Expand description
Parallel execution support for multi-threaded FFT computation.
Provides a threading abstraction layer with optional Rayon integration for parallelizing FFT operations across multiple CPU cores.
§Overview
OxiFFT’s threading system provides:
- Pluggable thread pools via the
ThreadPooltrait - Automatic parallelization of batch and multi-dimensional FFTs
- Zero-cost abstraction when threading is disabled
§Feature Flag
Threading is controlled by the threading Cargo feature:
[dependencies]
oxifft = { version = "0.1", features = ["threading"] }When disabled, all parallel operations fall back to single-threaded execution with minimal overhead.
§Thread Pool Implementations
| Pool | Threads | Feature | Use Case |
|---|---|---|---|
SerialPool | 1 | Always | Debug, deterministic execution |
RayonPool | N | threading | Production, maximum throughput |
§Configuration
§Using Default Pool
The simplest approach uses get_default_pool():
use oxifft::threading::{ThreadPool, get_default_pool};
let pool = get_default_pool();
println!("Using {} threads", pool.num_threads());§Explicit Thread Count
Use pool_with_threads() or PoolConfig for explicit control:
use oxifft::threading::{PoolConfig, pool_with_threads};
// Method 1: Direct function
let pool = pool_with_threads(4);
// Method 2: Builder pattern
let pool = PoolConfig::new()
.threads(8)
.build();§Thread Count Guidelines
| Scenario | Recommended Threads |
|---|---|
| Large 1D FFT (>1M points) | CPU cores |
| Batch FFT | CPU cores |
| 2D/3D FFT | CPU cores |
| Small FFT (<4K points) | 1 (overhead dominates) |
| Memory-bound workloads | CPU cores / 2 |
A value of 0 in PoolConfig::threads() uses the system default (typically
the number of logical CPU cores).
§Parallelization Strategies
OxiFFT parallelizes FFTs using two strategies:
§1. Batch Parallelism
For batch transforms, each FFT in the batch can run independently:
// 1000 independent 1024-point FFTs
pool.parallel_for(1000, |batch_idx| {
compute_single_fft(batch_idx);
});§2. Dimensional Parallelism
For multi-dimensional FFTs, rows/columns can be processed in parallel:
// 2D FFT: parallelize over rows
pool.parallel_for(height, |row| {
fft_1d(&mut data[row * width..(row + 1) * width]);
});
// Then parallelize over columns
pool.parallel_for(width, |col| {
fft_1d_strided(&mut data, col, height);
});§Thread Pool Methods
The ThreadPool trait provides several parallel primitives:
| Method | Description | Use Case |
|---|---|---|
parallel_for | Execute over 0..count | Batch processing |
parallel_for_chunks | Chunked iteration | Cache-friendly access |
parallel_split | Recursive divide-and-conquer | Tree algorithms |
join | Fork-join two tasks | Divide and conquer |
§Performance Considerations
§Overhead
Threading introduces overhead from:
- Thread synchronization barriers
- Work stealing (with Rayon)
- Cache coherency traffic
For small FFTs (<4K points), this overhead can exceed the parallel speedup. OxiFFT automatically falls back to serial execution for small transforms.
§Scaling
Expected parallel efficiency:
- Batch FFT: Near-linear scaling up to 8-16 cores
- Large 1D FFT: 2-4x speedup with 8 cores (memory-bound)

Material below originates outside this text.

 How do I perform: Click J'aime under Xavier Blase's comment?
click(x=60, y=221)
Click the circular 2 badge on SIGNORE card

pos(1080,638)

- 2D/3D FFT: 4-8x speedup with 8 cores
§Memory Bandwidth
FFTs are often memory-bandwidth limited. On systems with limited memory bandwidth per core, using fewer threads may actually improve performance.
§Example: Parallel Batch FFT
use oxifft::threading::{ThreadPool, get_default_pool};
use oxifft::{Complex, fft};
let pool = get_default_pool();
let batch_size = 1000;
let fft_size = 1024;
// Allocate batch data
let mut batches: Vec<Vec<Complex<f64>>> = (0..batch_size)
.map(|_| vec![Complex::new(0.0, 0.0); fft_size])
.collect();
// Process in parallel
pool.parallel_for(batch_size, |i| {
fft(&mut batches[i]);
});§Thread Safety
All OxiFFT types implement Send and Sync where appropriate:
- Plans can be shared across threads (read-only execution)
- Input/output buffers must have exclusive access per FFT
- The global wisdom cache uses interior locking
Structs§
- Pool
Config - Configuration for creating thread pools.
- Rayon
Pool - Rayon-based thread pool.
- Serial
Pool - Single-threaded “pool” for serial execution.
Traits§
- Thread
Pool - Thread pool trait for parallel execution.
Functions§
- get_
default_ pool - Get the default thread pool based on available features.
- pool_
with_ threads - Get a thread pool with the specified number of threads.